The royal baby birth is check-out counter tabloid color for Americans; but for the British, it can hold deep emotion. One mom talks about her own evolution: from the knight in shining armor sensibilities of early childhood, to rebellious anti-monarchy diatribes as a teen, to the sense of national unity her kids witness with a new generation of royals.
As Kate Middleton and Prince William become parents, I wonder if my own two young girls will share the range of feelings about the royal family that I’ve traveled as a Briton. Mine is hardly an unusual emotional evolution in our society – from the fairy tale romance of the knight in shining armor, to the rejection of tradition as one tries to assert one’s independence, to a growing fondness for the national unity these individuals spark in us.
One of my earliest memories of the royals came in the summer of 1980, when I was 6 years old. I remember the competition clearly: design a birthday card to celebrate the Queen Mother’s 80th birthday. I was a runner up and won a “Lion” chocolate bar which for any child was reward enough. In all honesty, the birthday of the Queen Mother hadn’t meant much to me, I was just excited to make a card and enter a competition.
As our school was in Ascot, we would walk in procession out to the route the royal family took each year to Royal Ascot. Not only was it great fun missing lessons and cheering as the members of the royal household passed by, but we got to see them close up! It was something I looked forward to each year.

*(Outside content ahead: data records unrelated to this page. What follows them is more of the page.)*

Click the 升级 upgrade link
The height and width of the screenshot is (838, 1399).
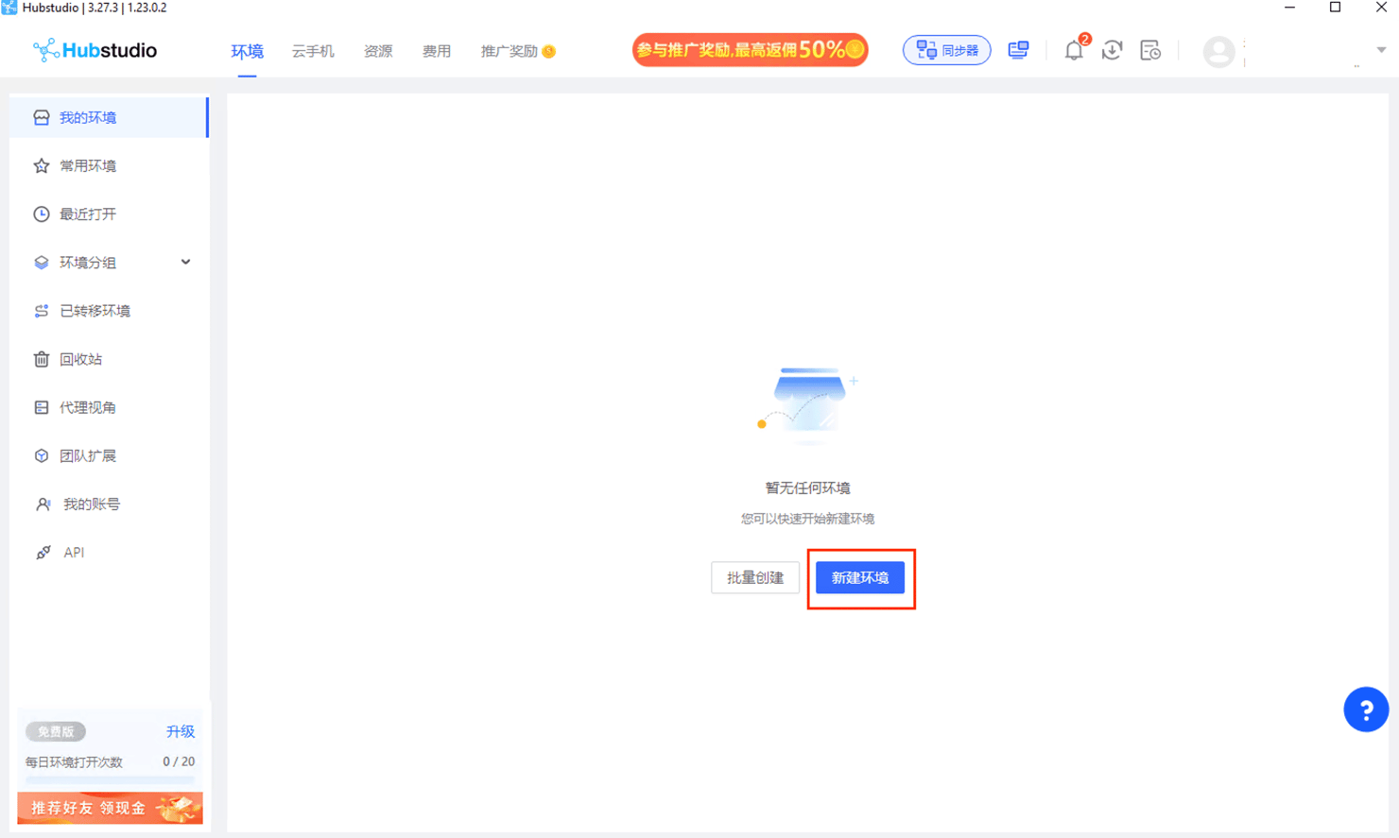pyautogui.click(x=180, y=731)
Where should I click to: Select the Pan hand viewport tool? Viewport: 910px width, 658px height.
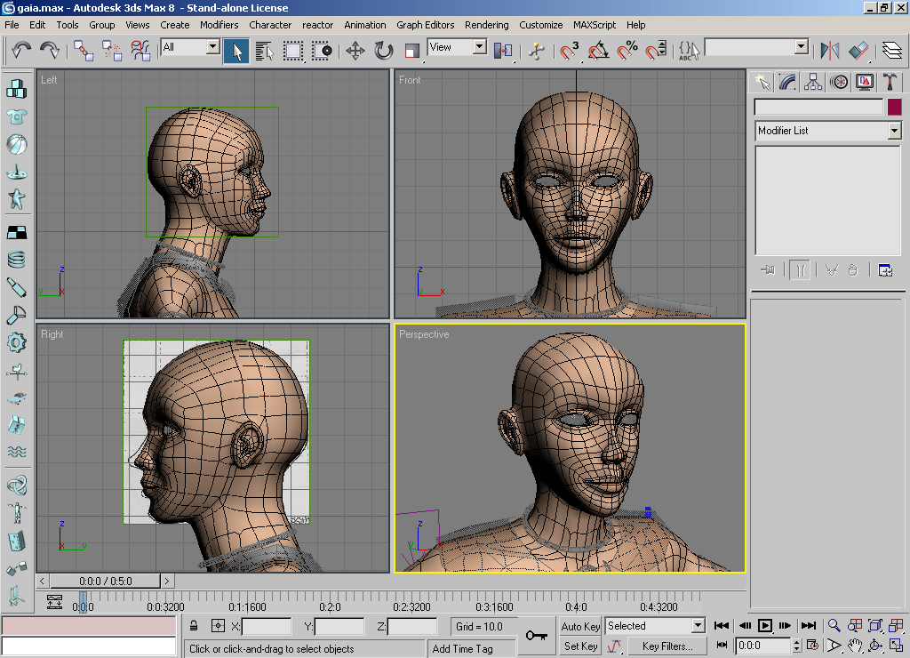point(854,646)
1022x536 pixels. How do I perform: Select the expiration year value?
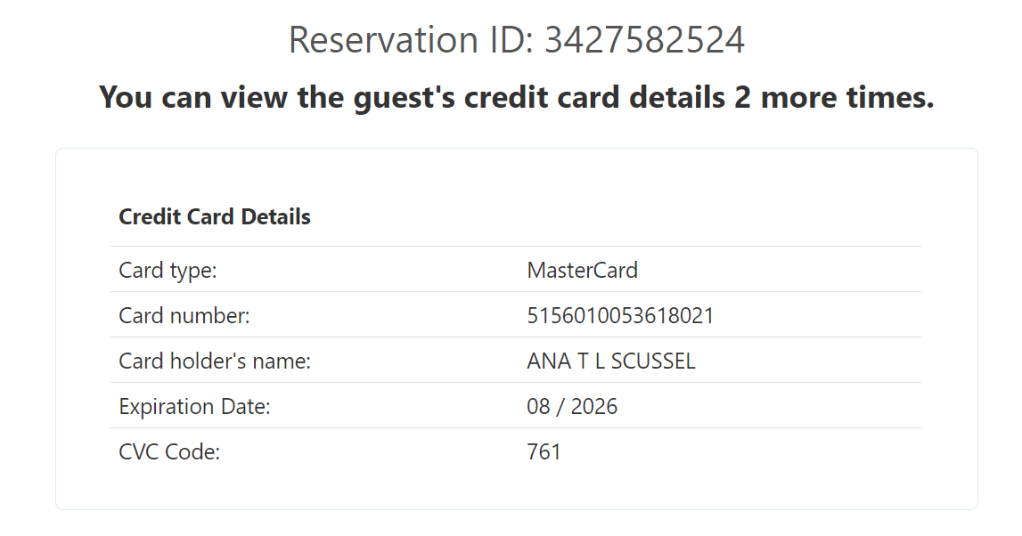tap(594, 406)
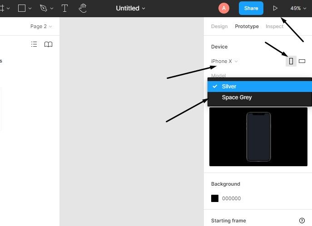Click the user avatar A
This screenshot has width=312, height=226.
224,8
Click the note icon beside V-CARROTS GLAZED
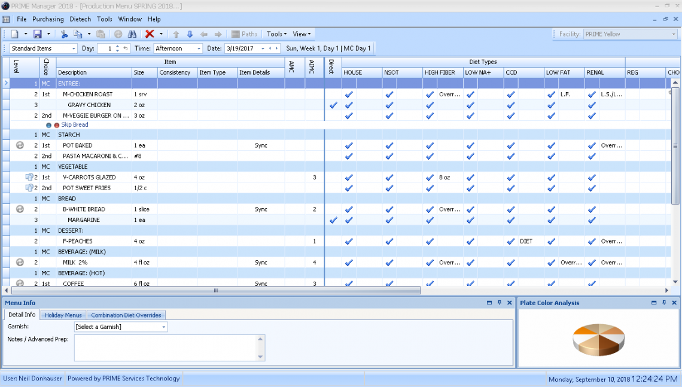This screenshot has width=682, height=387. click(x=28, y=176)
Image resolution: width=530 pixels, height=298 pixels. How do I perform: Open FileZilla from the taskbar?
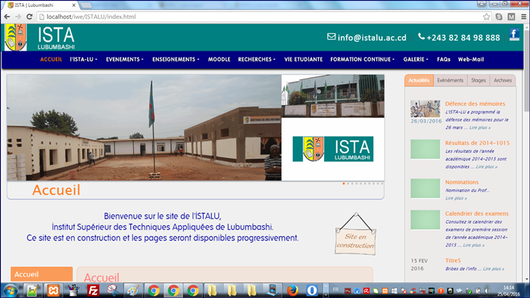[x=93, y=290]
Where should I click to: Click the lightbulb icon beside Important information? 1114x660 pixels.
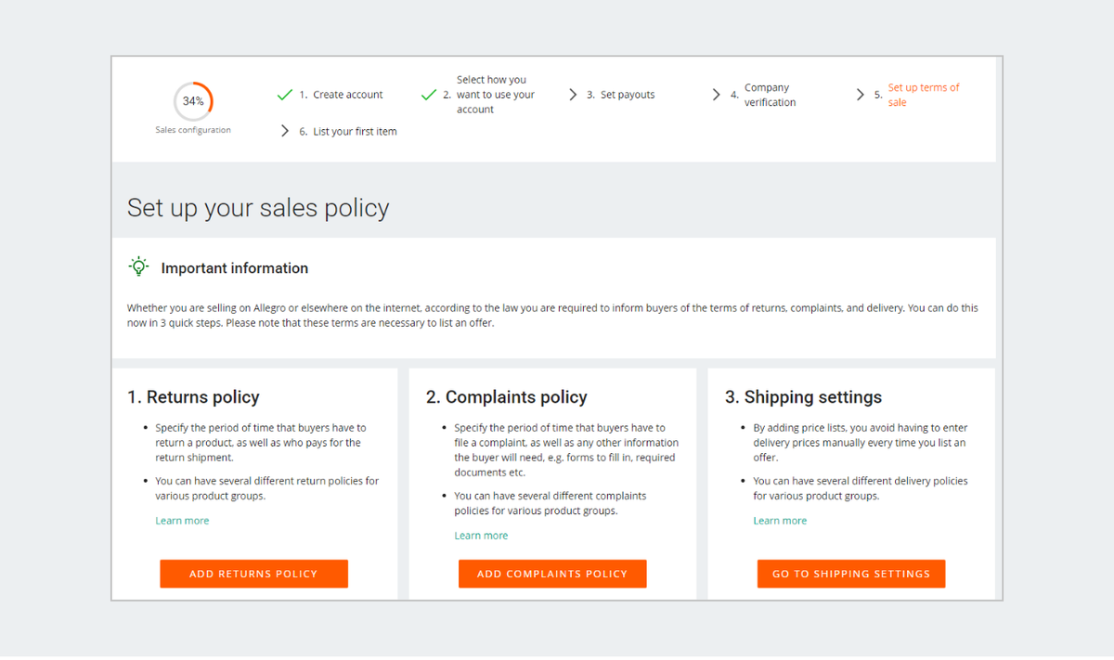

When Lady Diana Spencer got engaged to the Prince of Wales there was a throng of activity from the press. It fed our imaginations and we looked forward to all the pomp and circumstance the ”big” day would bring. Crowds lined the streets of London – many had camped out for days to ensure they got the best spot. The nation couldn't get enough of the magical moment. I remember mugs, tea towels, commemorative coins. In fact, I am sure that anything that had a surface area large enough to put a transfer on had something that captured the moment.